Don't forget to load_workbook with iterators support :

workbook = load_workbook('/path/to/file', use_iterators=True)

Cheers,
Eric

Le 21/06/12 16:07, zakp...@gmail.com a écrit :

[Zak]

Ah, something so simple, thanks.

Another question, while I have an active thread, how would I go about getting values from a column? I know using iter_rows like this will pass through a column until the end of the file. My code as following is supposed to pass through column C and pull out integer values until there is no more data: 

   address = []

   col_name = 'C'

   start_row = 4

   end_row = ws.get_highest_row()+1

   range_expr = "{col}{start_row}:{col}{end_row}".format(col=col_name, start_row=start_row, end_row=end_row)

   for cell in ws.iter_rows(range_string=range_expr):

      if str(cell.value).isdigit:

         print 'it lives!!'

      else:

         print 'it doesnt!!'

   return address

But crashes at the if statement. saying that 'tuple' object has no attribute 'value'. What makes no sense to me is that the documentation uses cell.value throughout. I have a feeling im missing something terribly simple again.

[Eric Gazoni]

iter_rows returns a tuple of cell, one per row.

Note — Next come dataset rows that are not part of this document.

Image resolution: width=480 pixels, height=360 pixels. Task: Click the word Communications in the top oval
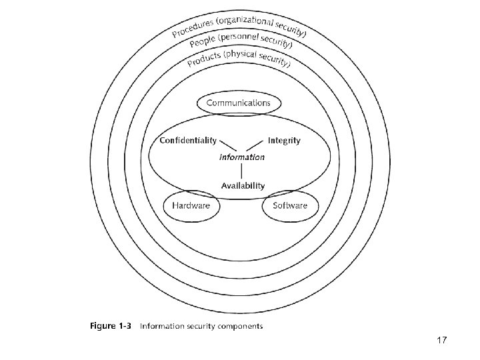pos(239,103)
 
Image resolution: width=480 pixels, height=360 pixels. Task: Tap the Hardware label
pos(191,205)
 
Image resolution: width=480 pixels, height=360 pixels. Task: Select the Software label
pos(290,205)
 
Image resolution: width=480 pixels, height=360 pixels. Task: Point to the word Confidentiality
pos(188,140)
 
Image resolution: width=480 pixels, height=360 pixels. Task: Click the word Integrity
pos(284,140)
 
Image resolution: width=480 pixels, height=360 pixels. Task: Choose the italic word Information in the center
pos(242,157)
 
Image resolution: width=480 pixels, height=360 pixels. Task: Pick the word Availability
pos(243,186)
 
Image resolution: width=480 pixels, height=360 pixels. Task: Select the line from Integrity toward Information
pos(255,146)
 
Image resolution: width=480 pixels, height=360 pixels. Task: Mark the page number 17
pos(441,341)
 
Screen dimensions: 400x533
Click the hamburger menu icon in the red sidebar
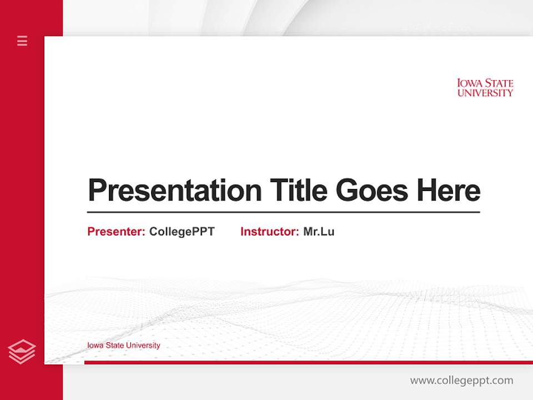[x=22, y=41]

if you have a range that is 1-col wide, then you can do

for row in ws.iter_rows(...):
    cell = row[0]
    if str(cell.value)......

Cheers,
Eric

Le 21/06/12 16:35, Zak a écrit :

[Zak]

Hm that doesnt seem to work, it gives "IndexError: tuple index out of range" at the line:

cell = row[0] 

[Eric Gazoni]

that means your iter_rows is not retrieving anything, try to print "row" and see if that looks like what you expect.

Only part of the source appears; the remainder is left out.